--- BEGIN DOCUMENT EXCERPT ---

All Islamic banks do not charge interest, and the principles that guide them are almost the same across the subsector. The practice of Islamic banking can; however, have different practices in different countries depending on government policies, laws, goals and circumstances (Pock, 2006). However, some of the practices are uniform across different countries.

Islamic Banking Depositing Accounts

Islamic banks offer accounts that are similar in structure with convectional accounts. These are personal savings accounts, investment accounts and savings accounts. However, their operations differ considerably. Individuals can make deposits but must be assured by the bank that they will get the whole amount back from the bank in case they want to withdraw it (Jaffer, 2005). The methods that the banks use in attracting clients do not promise profit or interest on deposits that they make. In the investment account, the deposited amount by a client in to the account is not assured (Gup, 2008).

Financing Methods in Islamic banking

The methods used in financing under Islamic banking include trade financing, lending and investment financing. Investment financing is divided in to three main categories namely Masharaka, Mudarabha and estimated rate of return (Schoon, 2010). Musharaka refers to when the bank teams up with another group and undertakes a venture jointly. The groups involved in the venture participate in varied degree in the project and profit or loss from the project has to be known before the project begins. Mudarabha involves the provision of finance to an individual while the individual provides his expertise and managerial abilities. In this method, profit and losses that can accrue from the project have to be known before beginning of the project. However, losses are met by the bank. Under the estimated rate of return, the bank calculates and estimates profit that it can get from a project. The project is then implemented and in case the profit earned is more than the estimated value, the extra profit goes to the client. If a loss occurs, then the bank must take a lower rate (Schoon, 2010).

Trade financing is divided in to five categories in Islamic banking. These are mark-up, leasing, hire purchase, sell and buy back and letter of credit. The lending facility, on the other hand, is separated in to two categories. These are the service charge loans and the no-cost loans. These loans do not have interest charges as they are Shariah compliant. Other services the Islamic banks involve in include money transfer and currency trading in which the banks do not engage in collecting commissions (Schoon, 2010).

Islamic Banking Strategies in UAE

Strategic management methods are required to manage Islamic banking in UAE due to the complexities that it has. The designs made ensure that banks perform presently and also in the future. Strategic management of Islamic banks in UAE consists of three stages. The first stage is the strategic analysis of the environment. This involves the studying of the society and the institution. Based of the findings of the study, a bank can determine available opportunities, the influence of UAE society, the risks involved and the strengths and weaknesses of the institution (Hassan & Mahlknecht, 2011). Strategic planning is then done based on these four factors. The plans should enable the institution attain the goals it has, and the policies formulated must be Shariah compliant.

--- END DOCUMENT EXCERPT ---

● **WORK REQUIRED**:
Rewrite the section of the Islamic banking text starting at "Trade financing is" and ending at "commissions (Schoon, 2010).", changing "currency trading" to "foreign exchange".

--- BEGIN DATASET SECTION ---

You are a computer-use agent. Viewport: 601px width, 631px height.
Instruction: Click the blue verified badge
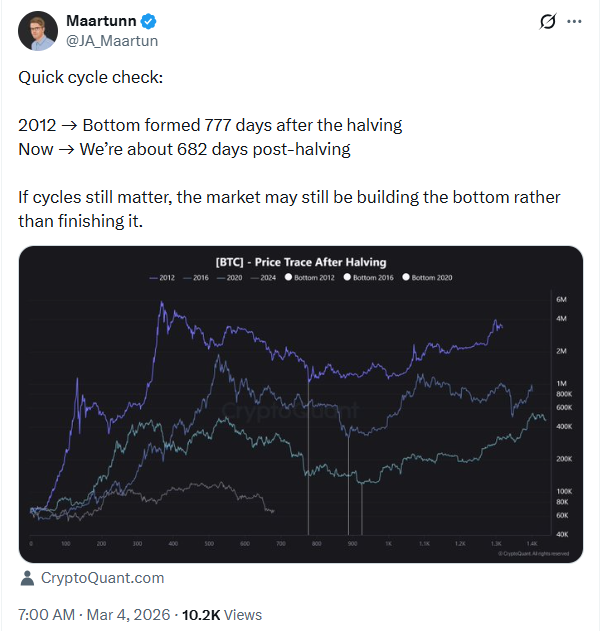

--- END DATASET SECTION ---

● **WORKED ANSWER**:
Trade financing is divided in to five categories in Islamic banking. These are mark-up, leasing, hire purchase, sell and buy back and letter of credit. The lending facility, on the other hand, is separated in to two categories. These are the service charge loans and the no-cost loans. These loans do not have interest charges as they are Shariah compliant. Other services the Islamic banks involve in include money transfer and foreign exchange in which the banks do not engage in collecting commissions (Schoon, 2010).